Il y a quelques années, j’ai eu la mauvaise idée de craquer pour l’un de ces must-have beauté encensés partout, par (presque) tout le monde et depuis des années (triple caution sur le principe, on en conviendra) : la célébrissime Crème de Huit heures de la non moins célèbre Elizabeth Arden.

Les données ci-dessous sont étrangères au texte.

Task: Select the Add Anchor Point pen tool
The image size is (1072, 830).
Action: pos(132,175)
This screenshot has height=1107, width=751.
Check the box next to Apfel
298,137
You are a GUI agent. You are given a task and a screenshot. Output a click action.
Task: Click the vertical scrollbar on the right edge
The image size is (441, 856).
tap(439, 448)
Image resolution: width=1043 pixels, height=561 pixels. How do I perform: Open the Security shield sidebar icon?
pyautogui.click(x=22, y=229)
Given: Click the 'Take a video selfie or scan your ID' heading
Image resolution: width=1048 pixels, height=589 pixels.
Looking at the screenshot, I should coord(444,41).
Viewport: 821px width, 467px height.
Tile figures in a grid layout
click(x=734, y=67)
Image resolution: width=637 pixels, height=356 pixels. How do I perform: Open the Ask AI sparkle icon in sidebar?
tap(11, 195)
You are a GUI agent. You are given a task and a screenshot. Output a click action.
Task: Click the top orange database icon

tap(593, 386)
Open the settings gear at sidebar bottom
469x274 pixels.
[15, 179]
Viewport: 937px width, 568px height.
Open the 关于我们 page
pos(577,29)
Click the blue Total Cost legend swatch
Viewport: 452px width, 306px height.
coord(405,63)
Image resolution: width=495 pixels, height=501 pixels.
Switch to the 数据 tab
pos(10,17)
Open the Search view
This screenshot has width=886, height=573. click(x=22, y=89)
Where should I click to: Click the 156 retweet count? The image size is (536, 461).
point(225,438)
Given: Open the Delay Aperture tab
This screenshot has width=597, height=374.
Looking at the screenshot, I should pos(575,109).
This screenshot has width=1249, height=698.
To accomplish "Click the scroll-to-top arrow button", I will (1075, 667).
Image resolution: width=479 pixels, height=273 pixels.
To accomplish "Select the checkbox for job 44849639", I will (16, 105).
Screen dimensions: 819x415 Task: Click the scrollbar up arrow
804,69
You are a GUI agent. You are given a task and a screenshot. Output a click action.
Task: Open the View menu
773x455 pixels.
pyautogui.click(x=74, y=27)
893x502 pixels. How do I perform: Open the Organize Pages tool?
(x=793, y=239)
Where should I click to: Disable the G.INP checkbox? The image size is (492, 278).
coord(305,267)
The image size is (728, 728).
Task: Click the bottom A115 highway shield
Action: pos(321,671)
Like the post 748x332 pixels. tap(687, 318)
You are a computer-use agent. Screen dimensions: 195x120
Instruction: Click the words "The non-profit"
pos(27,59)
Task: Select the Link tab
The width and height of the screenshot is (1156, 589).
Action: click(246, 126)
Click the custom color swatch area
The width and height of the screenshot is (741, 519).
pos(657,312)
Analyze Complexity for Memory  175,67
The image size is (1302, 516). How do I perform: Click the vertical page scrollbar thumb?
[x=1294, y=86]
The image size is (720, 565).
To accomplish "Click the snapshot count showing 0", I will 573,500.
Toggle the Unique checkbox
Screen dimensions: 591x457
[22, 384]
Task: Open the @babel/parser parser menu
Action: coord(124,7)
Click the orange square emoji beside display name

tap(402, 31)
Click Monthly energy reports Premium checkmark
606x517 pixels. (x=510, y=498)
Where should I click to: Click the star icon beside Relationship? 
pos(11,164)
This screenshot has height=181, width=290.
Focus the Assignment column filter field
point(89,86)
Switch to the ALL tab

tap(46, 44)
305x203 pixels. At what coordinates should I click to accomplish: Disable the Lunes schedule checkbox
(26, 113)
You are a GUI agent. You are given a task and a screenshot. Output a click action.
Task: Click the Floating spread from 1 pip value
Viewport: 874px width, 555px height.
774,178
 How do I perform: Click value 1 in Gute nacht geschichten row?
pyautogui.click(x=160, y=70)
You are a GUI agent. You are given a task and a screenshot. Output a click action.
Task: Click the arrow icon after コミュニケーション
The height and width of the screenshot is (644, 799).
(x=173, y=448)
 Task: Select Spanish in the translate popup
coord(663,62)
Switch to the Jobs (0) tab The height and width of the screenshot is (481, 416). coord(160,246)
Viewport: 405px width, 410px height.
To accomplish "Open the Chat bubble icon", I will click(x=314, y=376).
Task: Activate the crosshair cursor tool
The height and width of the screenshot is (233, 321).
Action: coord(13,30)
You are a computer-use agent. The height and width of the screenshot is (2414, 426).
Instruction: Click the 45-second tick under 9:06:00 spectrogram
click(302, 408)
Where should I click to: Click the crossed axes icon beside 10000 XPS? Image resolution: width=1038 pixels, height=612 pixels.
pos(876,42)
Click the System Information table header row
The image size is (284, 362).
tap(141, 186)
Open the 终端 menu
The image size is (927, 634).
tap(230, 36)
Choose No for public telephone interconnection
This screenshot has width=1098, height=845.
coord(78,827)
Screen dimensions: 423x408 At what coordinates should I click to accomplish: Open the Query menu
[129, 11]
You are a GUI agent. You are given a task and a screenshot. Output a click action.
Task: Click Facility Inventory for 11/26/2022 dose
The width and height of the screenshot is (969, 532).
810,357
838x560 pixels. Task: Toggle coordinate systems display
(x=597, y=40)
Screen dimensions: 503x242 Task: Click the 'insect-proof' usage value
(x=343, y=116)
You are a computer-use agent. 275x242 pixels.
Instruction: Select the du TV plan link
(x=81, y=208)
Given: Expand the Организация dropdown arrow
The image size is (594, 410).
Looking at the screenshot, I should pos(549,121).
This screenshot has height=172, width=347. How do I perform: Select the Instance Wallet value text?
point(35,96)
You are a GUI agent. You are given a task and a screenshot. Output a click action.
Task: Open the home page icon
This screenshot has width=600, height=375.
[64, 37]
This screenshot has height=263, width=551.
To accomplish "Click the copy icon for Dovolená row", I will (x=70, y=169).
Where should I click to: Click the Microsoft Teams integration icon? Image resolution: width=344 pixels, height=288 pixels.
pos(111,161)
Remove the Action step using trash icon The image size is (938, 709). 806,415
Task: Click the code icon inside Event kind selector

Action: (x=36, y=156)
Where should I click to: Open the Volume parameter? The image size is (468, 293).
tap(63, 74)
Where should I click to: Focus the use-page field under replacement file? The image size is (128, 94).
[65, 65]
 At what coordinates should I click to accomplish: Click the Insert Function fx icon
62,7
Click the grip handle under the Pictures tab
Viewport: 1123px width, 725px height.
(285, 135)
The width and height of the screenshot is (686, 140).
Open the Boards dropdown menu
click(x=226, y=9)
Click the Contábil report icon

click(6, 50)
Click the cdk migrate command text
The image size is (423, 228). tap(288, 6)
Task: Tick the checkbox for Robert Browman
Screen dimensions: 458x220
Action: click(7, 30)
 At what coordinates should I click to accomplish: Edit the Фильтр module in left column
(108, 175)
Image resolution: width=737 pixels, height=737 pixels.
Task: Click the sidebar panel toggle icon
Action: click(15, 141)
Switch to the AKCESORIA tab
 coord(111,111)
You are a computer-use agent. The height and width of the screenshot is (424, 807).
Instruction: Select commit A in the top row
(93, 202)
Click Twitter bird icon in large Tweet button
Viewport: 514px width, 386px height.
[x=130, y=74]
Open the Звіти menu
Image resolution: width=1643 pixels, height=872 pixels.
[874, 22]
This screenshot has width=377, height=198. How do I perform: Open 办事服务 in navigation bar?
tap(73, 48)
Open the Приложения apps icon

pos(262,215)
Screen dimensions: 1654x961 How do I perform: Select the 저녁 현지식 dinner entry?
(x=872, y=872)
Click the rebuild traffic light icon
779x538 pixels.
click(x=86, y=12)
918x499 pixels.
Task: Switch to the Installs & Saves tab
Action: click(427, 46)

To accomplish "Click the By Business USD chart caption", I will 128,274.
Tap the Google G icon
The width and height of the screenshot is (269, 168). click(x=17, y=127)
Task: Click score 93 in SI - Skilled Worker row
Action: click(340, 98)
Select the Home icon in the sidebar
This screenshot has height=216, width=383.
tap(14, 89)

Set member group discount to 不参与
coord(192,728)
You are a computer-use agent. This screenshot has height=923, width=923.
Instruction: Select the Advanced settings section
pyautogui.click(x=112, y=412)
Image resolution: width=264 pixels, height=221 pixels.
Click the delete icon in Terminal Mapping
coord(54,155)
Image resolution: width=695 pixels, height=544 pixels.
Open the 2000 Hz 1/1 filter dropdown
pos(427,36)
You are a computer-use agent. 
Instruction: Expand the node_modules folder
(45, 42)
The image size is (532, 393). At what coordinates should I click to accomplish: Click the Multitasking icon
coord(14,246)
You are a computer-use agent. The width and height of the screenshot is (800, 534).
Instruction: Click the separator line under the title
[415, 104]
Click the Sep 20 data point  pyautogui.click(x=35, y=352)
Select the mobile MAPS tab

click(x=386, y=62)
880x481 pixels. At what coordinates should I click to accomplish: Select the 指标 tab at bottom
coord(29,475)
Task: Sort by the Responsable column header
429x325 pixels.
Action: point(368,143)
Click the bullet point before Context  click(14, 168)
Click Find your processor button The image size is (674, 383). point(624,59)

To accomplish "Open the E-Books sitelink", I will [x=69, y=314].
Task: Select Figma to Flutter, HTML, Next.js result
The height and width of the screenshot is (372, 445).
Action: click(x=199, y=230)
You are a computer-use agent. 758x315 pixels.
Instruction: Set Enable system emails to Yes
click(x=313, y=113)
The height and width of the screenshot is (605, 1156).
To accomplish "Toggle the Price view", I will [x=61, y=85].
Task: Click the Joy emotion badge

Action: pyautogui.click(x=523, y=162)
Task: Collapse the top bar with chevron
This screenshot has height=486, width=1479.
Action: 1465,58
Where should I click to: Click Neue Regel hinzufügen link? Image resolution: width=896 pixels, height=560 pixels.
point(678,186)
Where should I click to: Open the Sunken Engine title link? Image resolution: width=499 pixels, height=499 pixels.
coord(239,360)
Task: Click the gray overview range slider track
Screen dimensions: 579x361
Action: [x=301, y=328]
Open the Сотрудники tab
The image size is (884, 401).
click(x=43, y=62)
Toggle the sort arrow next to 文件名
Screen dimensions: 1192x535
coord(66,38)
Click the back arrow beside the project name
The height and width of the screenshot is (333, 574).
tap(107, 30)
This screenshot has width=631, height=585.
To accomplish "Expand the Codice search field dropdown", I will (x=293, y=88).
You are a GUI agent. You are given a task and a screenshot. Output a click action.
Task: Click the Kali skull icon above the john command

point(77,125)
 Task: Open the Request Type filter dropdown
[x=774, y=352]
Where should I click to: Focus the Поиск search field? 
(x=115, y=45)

Une crème qui, depuis 1935, tient le haut du pavé des crèmes icôniques.

Pourquoi ce nom ?

Une cliente de la Maison appliqua par hasard ce produit sur le genou de son fils, qui s’était écorché, et remarqua une amélioration de son état « huit heures plus tard ». Bon bon. Par hasard ? Oui, car la fameuse Crème de Huit heures est une déclinaison de l’onguent utilisé par la créatrice pour assouplir les sabots de ses chevaux. C’était d’ailleurs son argument de vente : « Essayez-la, je l’utilise pour mes chevaux », lorsque la Crème de Huit heures fut commercialisée.

Dans ce cas !

Les promesses

Cicatrisante, anti-inflammatoire, antioxydante, idéale pour réparer les peaux abîmées ou irritées : oui, la Crème de Huit heures est tout cela à la fois, au moins sur le site de Sephora et sur sa boîte en carton. Le produit est aujourd’hui décliné en soin des lèvres et en soin des mains, mais c’est évidemment très marketing, tout cela.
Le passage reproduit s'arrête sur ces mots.